14:45 | Mai. 09, 2025

Por: Marcelo Bloc
Ministro Alexandre de Moraes divergiu do entendimento feito pela Câmara dos Deputados (foto: Nelson Jr/SCO/STF)

O ministro Alexandre de Moraes, do Supremo Tribunal Federal (STF), votou nesta sexta-feira, 9, a favor da suspensão parcial da ação penal contra o deputado federal Alexandre Ramagem (PL-RJ), no âmbito da investigação sobre tentativa de golpe de Estado.

No voto, Moraes defendeu que a suspensão atinja somente os crimes atribuídos ao parlamentar após a diplomação, entre eles dano qualificado mediante violência ou grave ameaça contra patrimônio da União e deterioração de bem tombado. Esses crimes, segundo o ministro, devem ter a tramitação suspensa até o fim do mandato, em respeito ao que determina a Constituição.

Divergência com a Câmara

A decisão de Moraes contraria, em parte, a resolução aprovada na última quarta-feira, 7, pela Câmara dos Deputados. Por 315 votos a 143, os parlamentares aprovaram um projeto que suspende integralmente a ação penal contra Ramagem e, segundo críticos, cria brechas para beneficiar outros investigados. Moraes, no entanto, destacou que a deliberação da Câmara não se estende a outros réus do mesmo processo, ligados ao chamado “núcleo 1” do inquérito.

O julgamento acontece no plenário virtual da Primeira Turma do STF, onde os ministros apresentam seus votos eletronicamente. Ainda devem votar Luiz Fux, Cármen Lúcia, Flávio Dino e Cristiano Zanin.
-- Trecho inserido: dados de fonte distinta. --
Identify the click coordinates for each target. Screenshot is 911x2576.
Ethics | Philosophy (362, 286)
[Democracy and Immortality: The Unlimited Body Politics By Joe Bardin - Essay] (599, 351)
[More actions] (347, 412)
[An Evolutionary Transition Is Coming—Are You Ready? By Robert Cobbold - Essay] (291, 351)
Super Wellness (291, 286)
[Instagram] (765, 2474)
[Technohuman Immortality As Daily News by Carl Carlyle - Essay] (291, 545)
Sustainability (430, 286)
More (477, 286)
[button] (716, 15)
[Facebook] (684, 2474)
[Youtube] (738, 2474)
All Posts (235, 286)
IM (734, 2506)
O prazo se encerra na próxima terça-feira, 13.

Contexto da denúncia

Em março, o STF aceitou denúncia contra Ramagem por suposta participação em um grupo que teria atuado para viabilizar um golpe de Estado após as eleições de 2022. Ele é acusado de cinco crimes, dos quais dois teriam ocorrido após a diplomação, quando já exercia mandato parlamentar.

A Câmara fundamentou sua decisão no artigo 53 da Constituição Federal, que assegura a deputados e senadores imunidade penal por suas opiniões, palavras e votos, além de prever que o Congresso pode suspender processos por crimes cometidos após a diplomação.
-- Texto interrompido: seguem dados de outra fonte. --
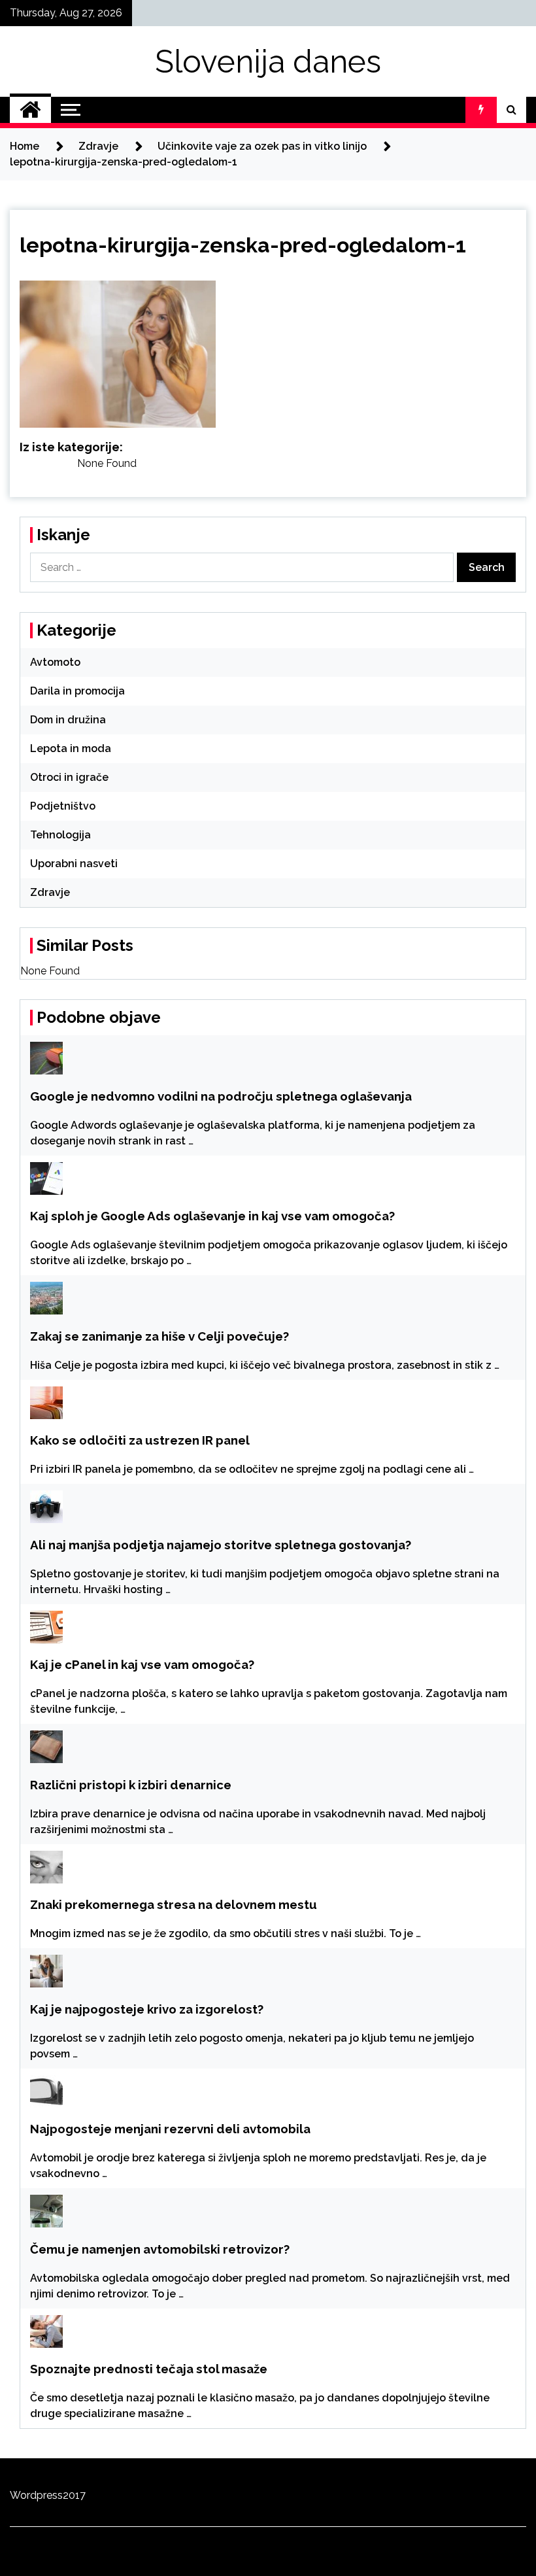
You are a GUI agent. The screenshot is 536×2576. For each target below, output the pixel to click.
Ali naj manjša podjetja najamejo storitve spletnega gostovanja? (220, 1544)
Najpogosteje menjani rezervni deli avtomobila (170, 2128)
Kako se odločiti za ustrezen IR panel (140, 1440)
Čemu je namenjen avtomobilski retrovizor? (160, 2249)
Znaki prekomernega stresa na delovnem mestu (173, 1904)
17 (80, 2495)
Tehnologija (60, 835)
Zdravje (50, 892)
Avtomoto (55, 662)
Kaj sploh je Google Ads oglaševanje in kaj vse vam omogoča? (212, 1216)
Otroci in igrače (69, 777)
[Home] (30, 110)
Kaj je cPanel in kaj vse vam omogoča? (142, 1664)
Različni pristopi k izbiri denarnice (130, 1784)
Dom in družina (68, 719)
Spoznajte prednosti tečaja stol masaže (148, 2368)
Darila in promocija (77, 691)
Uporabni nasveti (74, 863)
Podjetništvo (62, 806)
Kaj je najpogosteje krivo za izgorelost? (146, 2009)
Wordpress (36, 2495)
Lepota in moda (70, 748)
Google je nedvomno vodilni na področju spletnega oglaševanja (221, 1096)
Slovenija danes (268, 61)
Na quinta-feira, 8, o presidente da Câmara, Hugo Motta (Republicanos-PB), enviou ao STF um ofício solicitando formalmente a suspensão da ação, com base na decisão do plenário da Casa.

Ramagem no centro das investigações

Ex-diretor da Agência Brasileira de Inteligência (Abin) durante o governo Bolsonaro, Alexandre Ramagem é o único parlamentar réu no processo que apura uma suposta articulação golpista envolvendo o ex-presidente Jair Bolsonaro, ex-ministros e militares.

Apesar da tentativa da Câmara de estender os efeitos da suspensão, a tendência no STF é manter a tramitação das acusações relativas a crimes cometidos antes da diplomação, limitando o alcance da imunidade parlamentar conforme previsto na Constituição.